• Louise Worner

Birthday-bana Ikebana for Children


The Final Arrangement

This year the Iemoto of the Sogetsu school, Akane Teshigahara, celebrated her 60th birthday. In Japan, turning sixty is considered an important milestone as it is the age in which a person celebrates Kanreki. Kanreki represents the completion of a lifecycle and the beginning of a new one. In essence, it represents rebirth or the beginning of a second childhood. The birthday celebrant is dressed in red, a colour which signifies a return to childhood. In Japanese, the word for baby is “aka-chan” (赤ちゃん), it translates as 赤 (aka) red, combined with the diminutive suffix ちゃん (-chan). In many Asian cultures, red is also symbolic of good luck and prosperity.

To coincide with the Iemoto’s Kanreki, the Sogetsu School of Ikebana organised several events. Due to social distancing guidelines, several face-to-face events were postponed, and, in their place, many online and virtual events were organised. The Sogetsu Monozukuri (Craftsmanship) Shop organised an Instagram‑based raffle, in which the prize was an iron vase specifically crafted for Akane’s 60th birthday. To enter the raffle, participants had to create a video detailing the process of creating an ikebana arrangement using a Sogetsu Monozukuri iron vase.

I asked my daughters if they wanted to participate in the raffle. They both agreed they would like to make an arrangement each. However, life doesn’t always go to plan and two days into summer vacation, my youngest daughter decided to hurtle, at full speed, down a very steep and bumpy footpath on her scooter. Needless to say, her physics experiment with gravity went awry and resulted in a trip to the ER and a plaster cast.

We decided to change our plan. Instead of creating an arrangement each, they would make an arrangement together. Over dinner we discussed what sort of material they would like to use, the design, and colour combinations. Inspired by an ikebana arrangement by Christine Donck‑Guelton, both my daughters agreed that they would like to use red balloons. My youngest daughter stressed that balloons are important in all birthday celebrations and they both decided on the colour red, due to its association with Kanreki.

Blowing up the Balloons

On the morning of arranging and filming, we visited the flower wholesaler in Madrid, so my daughters could choose the flowers for their arrangement. At home, we prepared the flowers. The stems were cut under water and the underside of the chrysanthemum leaves were sprinkled with water. My daughters then got to work blowing up the balloons and tying them into knots. We made sure not to inflate the balloons too much, so that they could be manipulated without bursting.

Adding the Flowers

The balloons were tied onto the metal vase and the flowers were added. Once finished, we quickly filmed a congratulatory message to Akane wishing her “Feliz Cumpleaños” (Happy Birthday) with kisses from Spain. With my daughters’ hard work finished, my work began. I spent the afternoon learning to use iMovie and creating a 30 second video. Once complete, and with my daughter’s final approval, we uploaded the video to Instagram.
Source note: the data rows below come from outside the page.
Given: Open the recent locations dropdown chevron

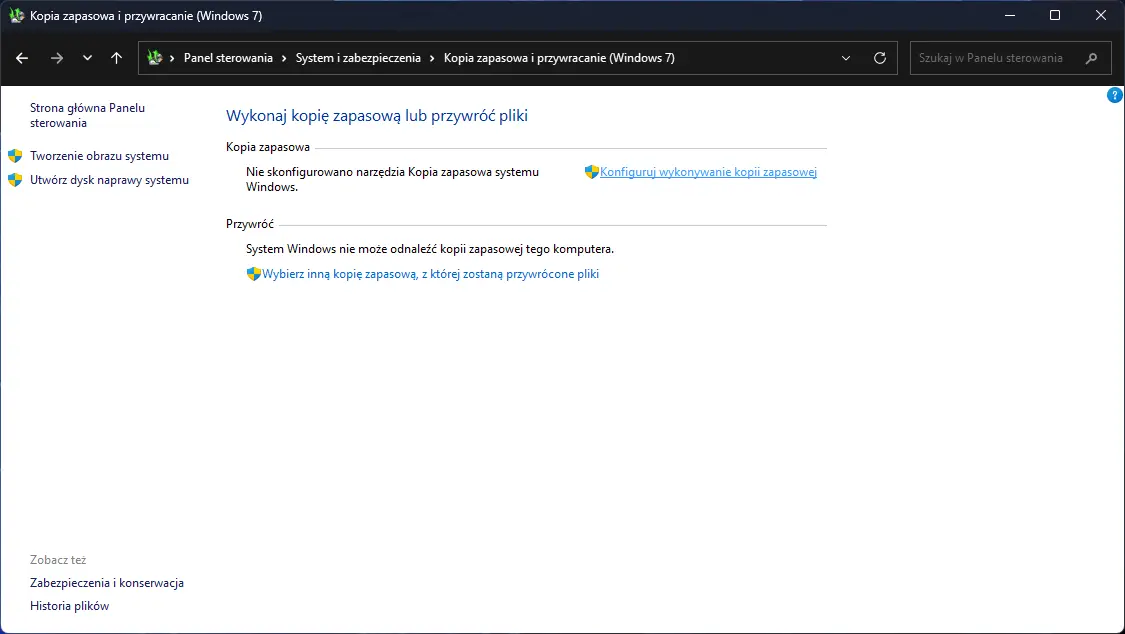Looking at the screenshot, I should pos(88,58).
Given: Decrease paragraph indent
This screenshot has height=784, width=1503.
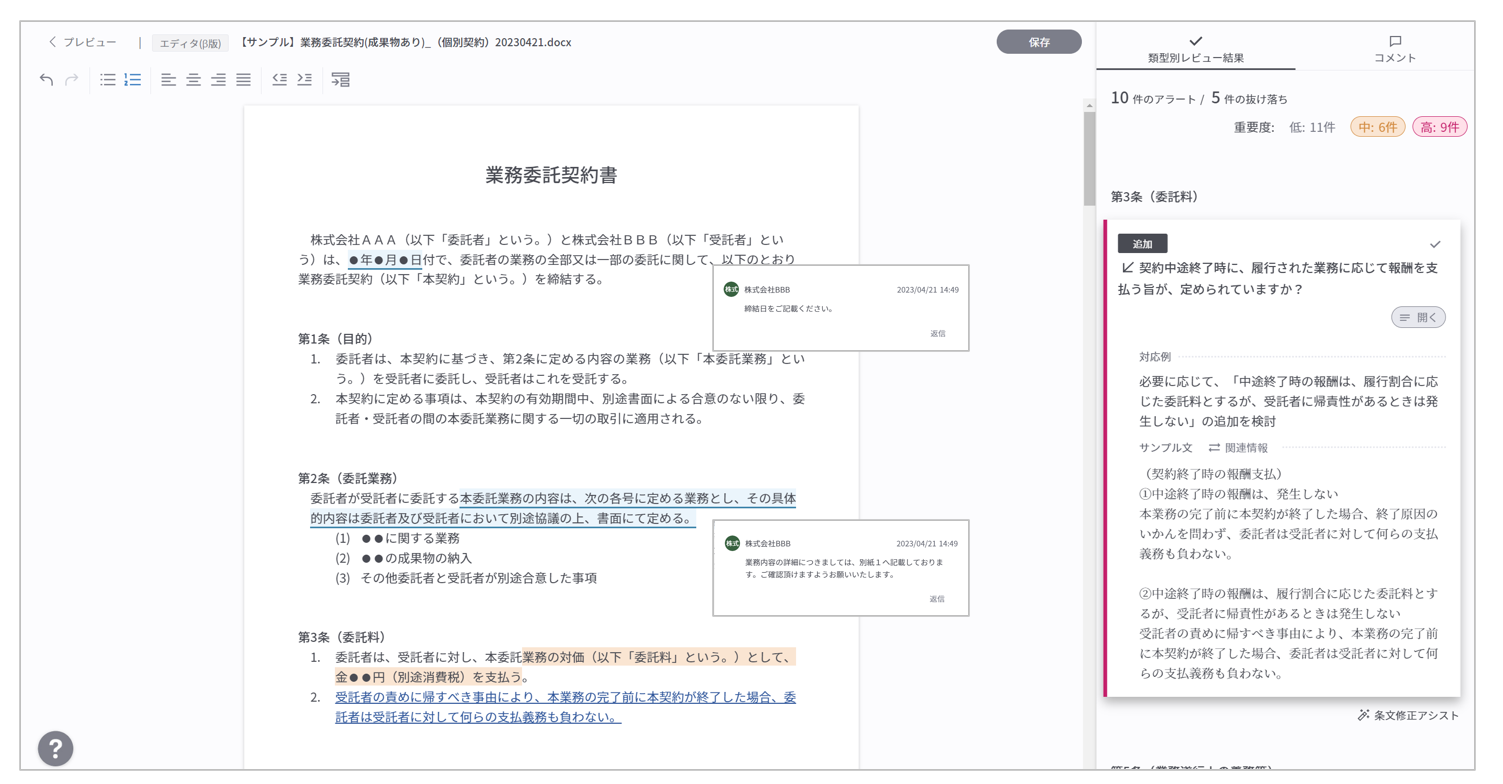Looking at the screenshot, I should pos(280,79).
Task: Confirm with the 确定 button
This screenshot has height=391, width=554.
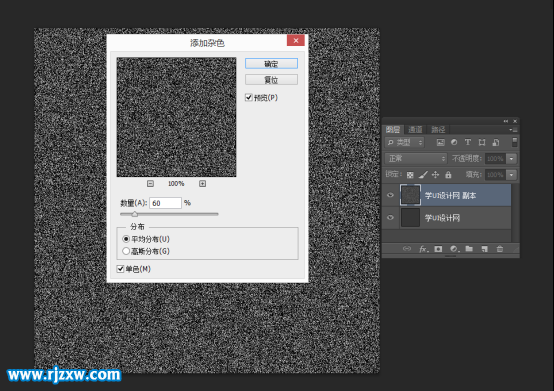Action: 271,64
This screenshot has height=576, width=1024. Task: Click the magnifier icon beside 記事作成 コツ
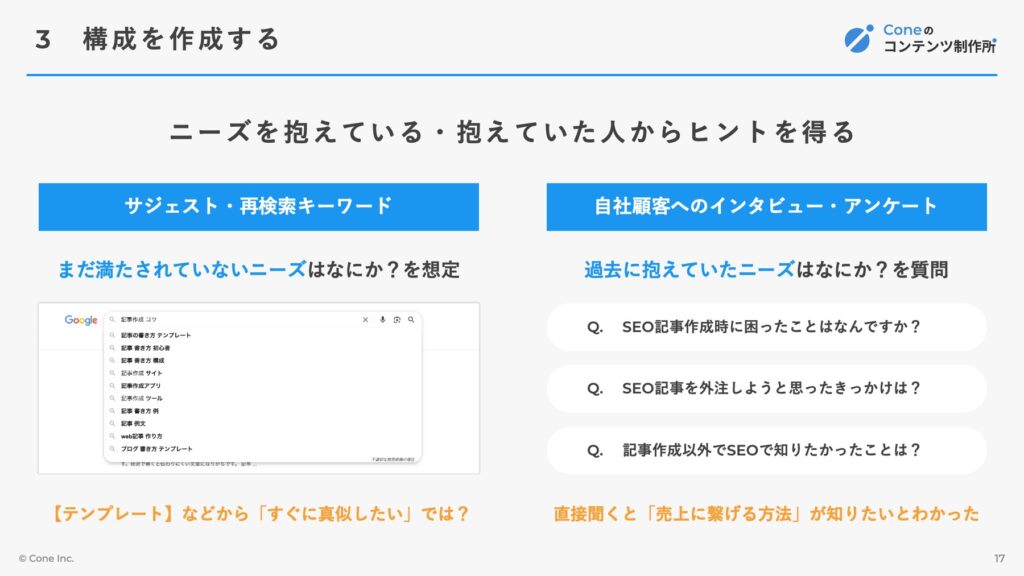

When participating in any event, ikebana or otherwise, I always tell my daughters not to place any importance on winning. It is more important to just have fun participating. For us, the most enjoyable part of entering the raffle was about spending time together and doing something that we all enjoy. Although we had to change our original plan, creating a joint arrangement meant that we were all able to spend time together.


The raffle was drawn on 1 August, at 6.30am (CEST). To our surprise, we were one of the 20 names drawn from the raffle by Iemoto Akane Teshigahara. We were overjoyed to have won one of Sogetsu Monozukuri’s iron vases, but most of all, we were delighted to have had the opportunity to wish Akane a very happy 60th birthday.